▶ _TASK REQUIREMENTS_
Reproduce exactly the lines from the one containing "This screenshot has width=1303, height=685." through the end of the entries, including both. Drop the pictures.

▶ _PROVIDED RECORDS_
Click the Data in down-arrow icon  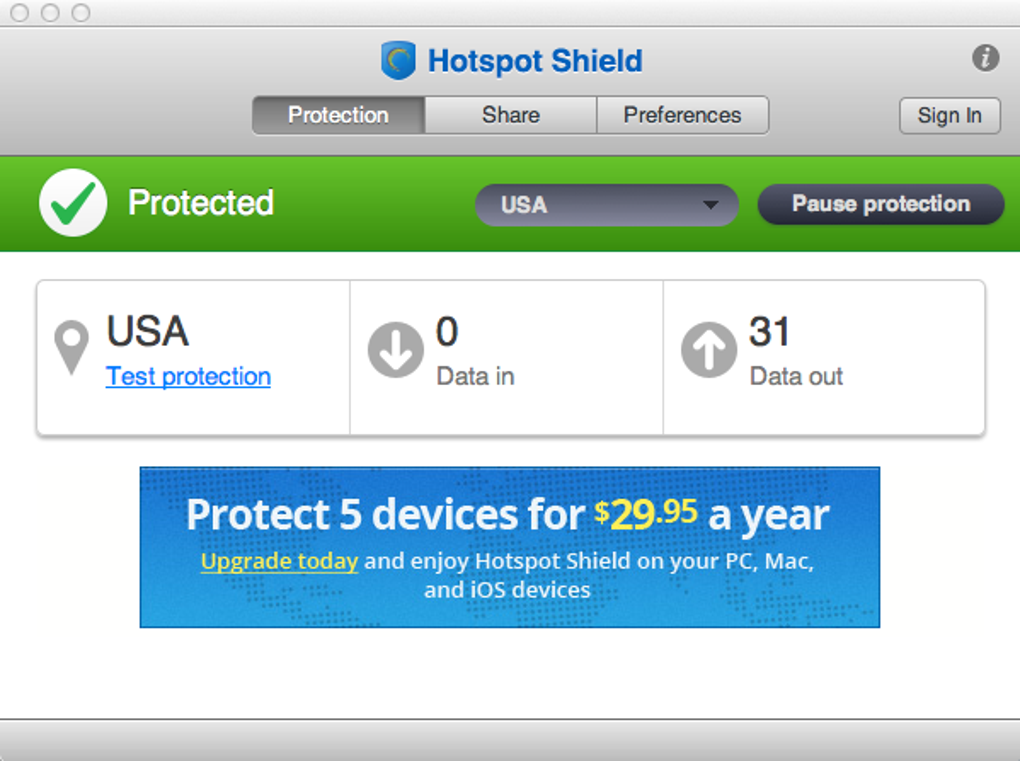395,352
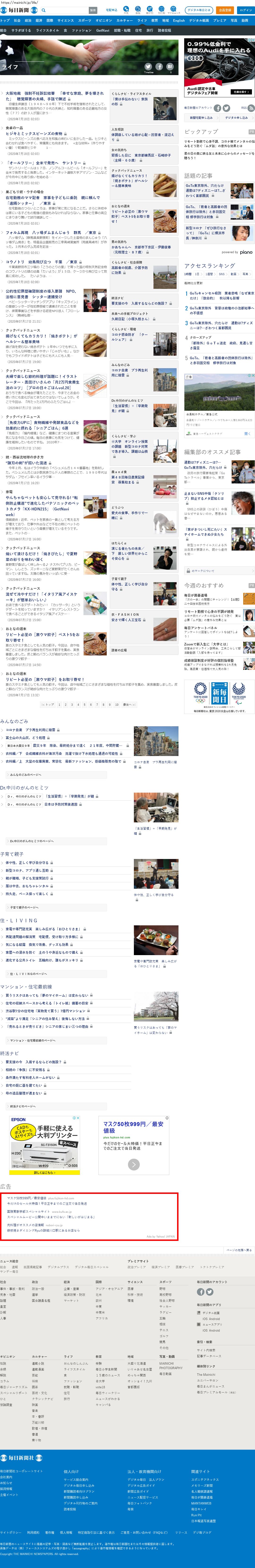255x1568 pixels.
Task: Jump to last page via 最後へ
Action: tap(128, 704)
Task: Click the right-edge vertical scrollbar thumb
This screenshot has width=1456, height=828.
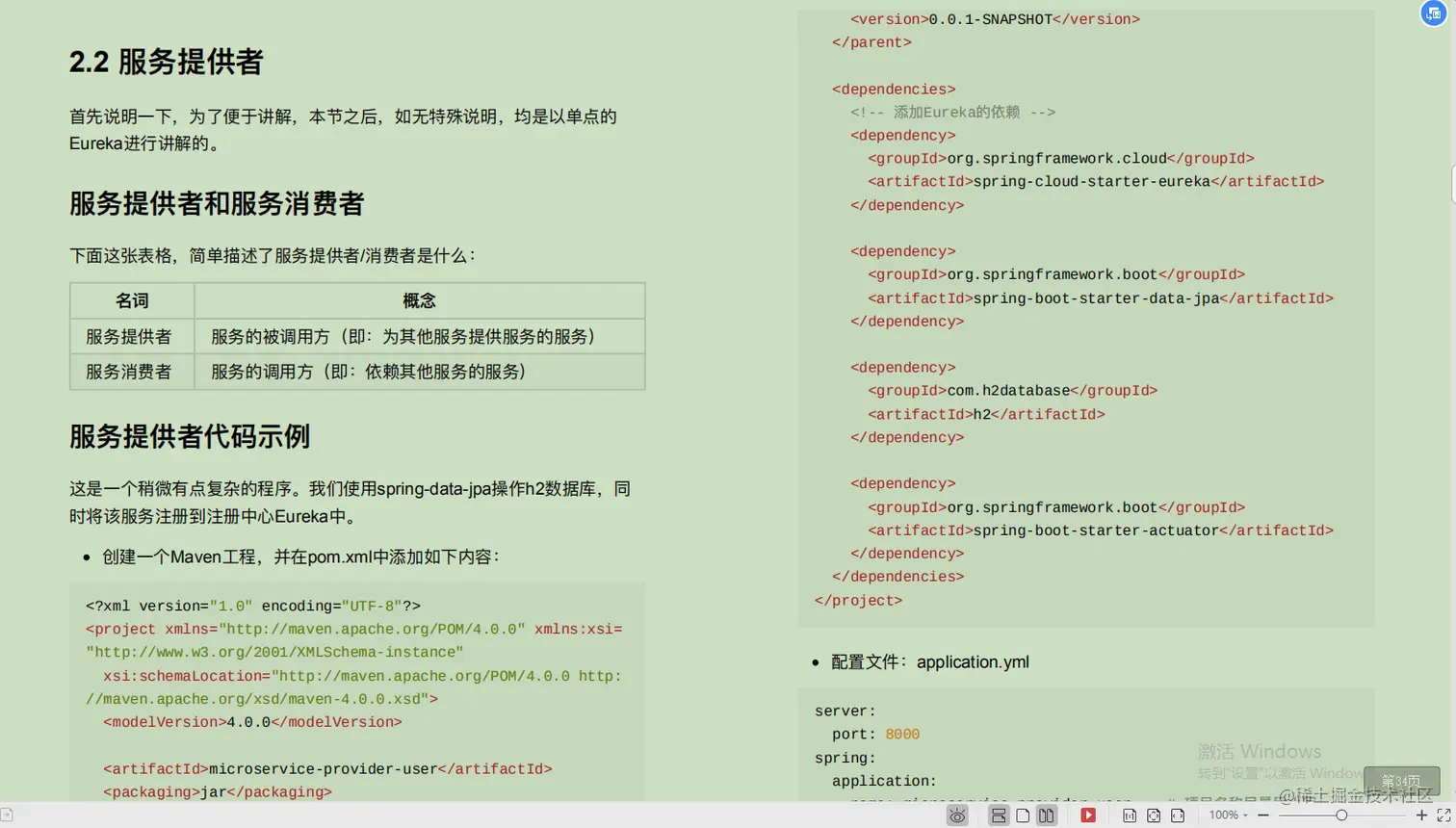Action: (1450, 183)
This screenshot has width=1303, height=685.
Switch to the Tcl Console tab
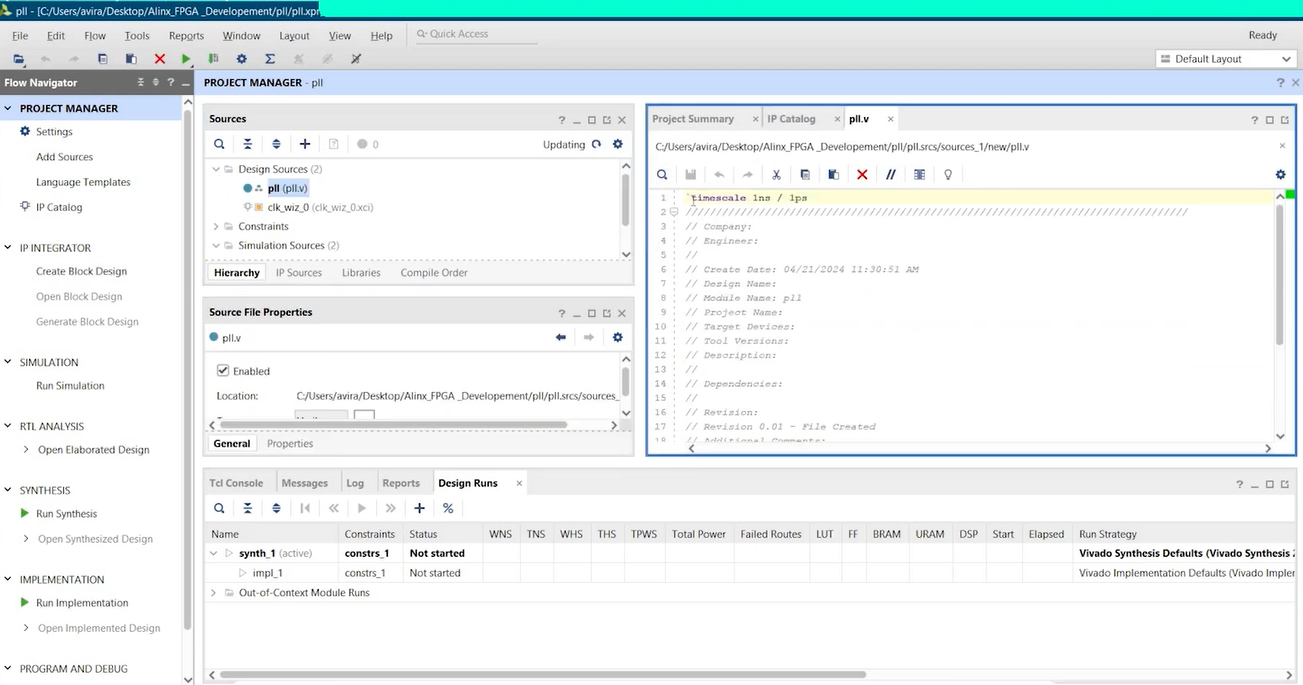click(x=236, y=483)
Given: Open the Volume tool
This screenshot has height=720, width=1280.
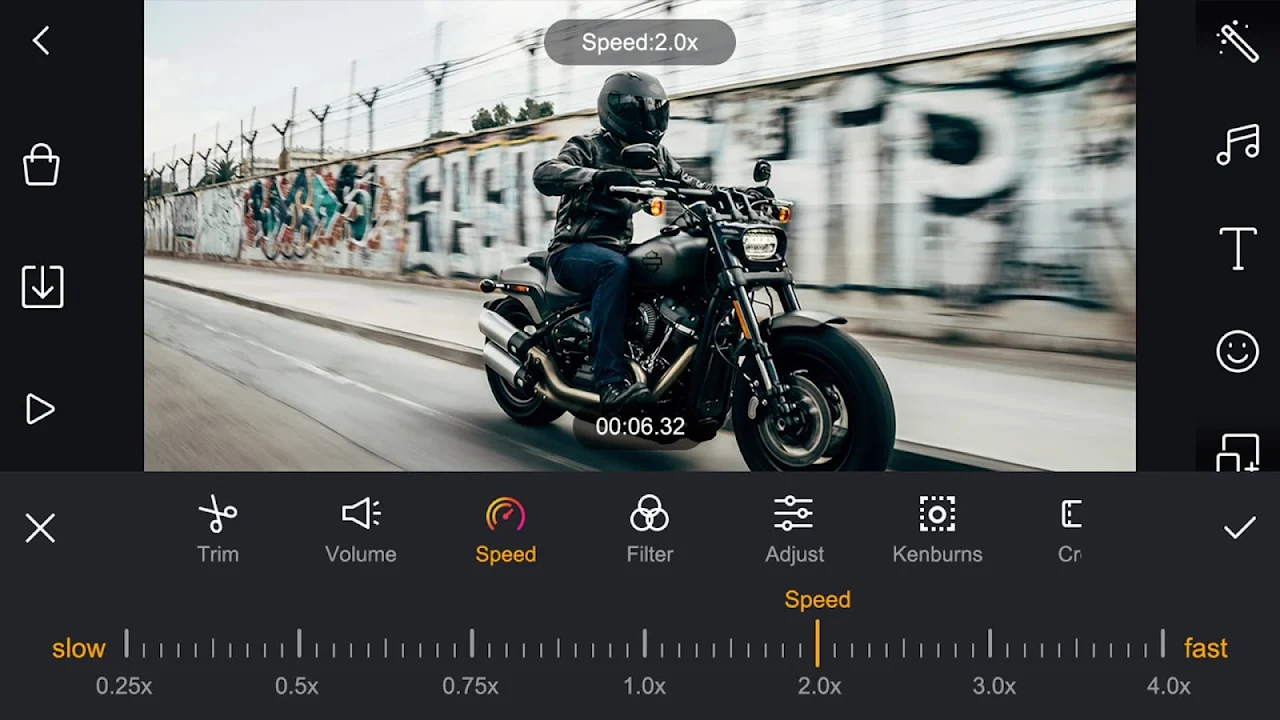Looking at the screenshot, I should [361, 530].

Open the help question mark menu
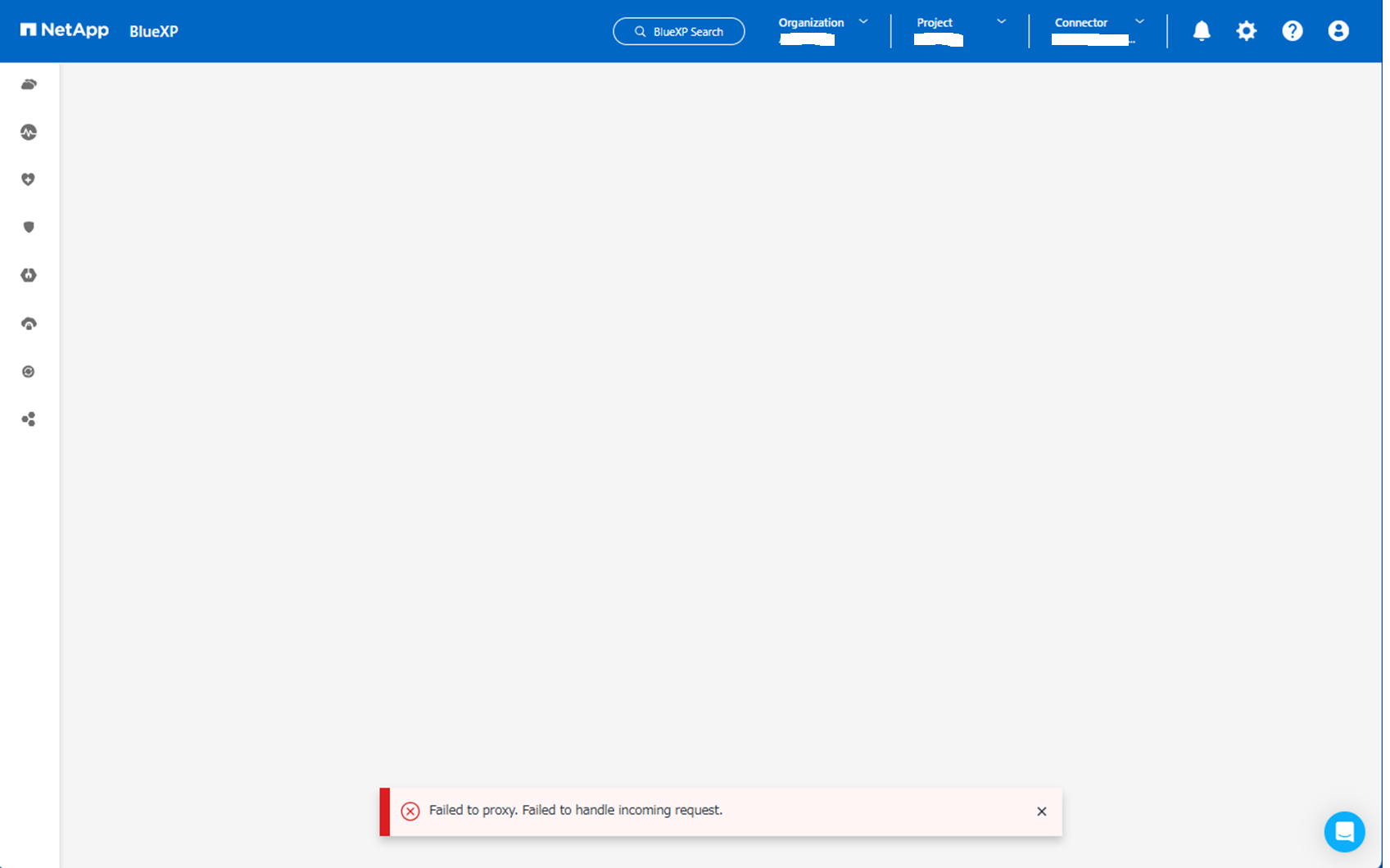click(1292, 31)
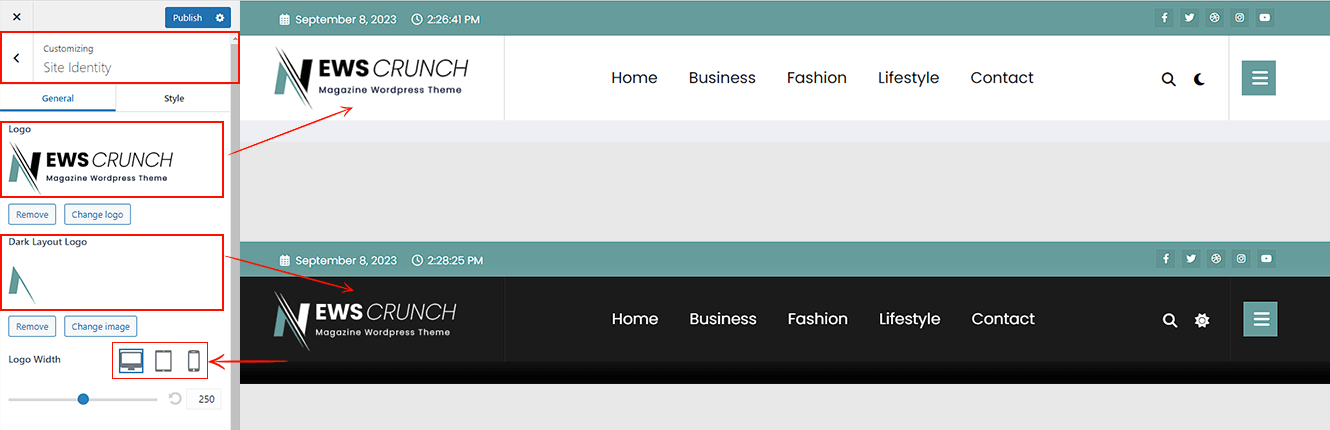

▶ _EXERCISE OUTPUT_
This screenshot has width=1303, height=685.
Switch to the Tcl Console tab
click(x=236, y=483)
Given: Open the Volume tool
This screenshot has height=720, width=1280.
Looking at the screenshot, I should [361, 530].

Open the help question mark menu
click(1292, 31)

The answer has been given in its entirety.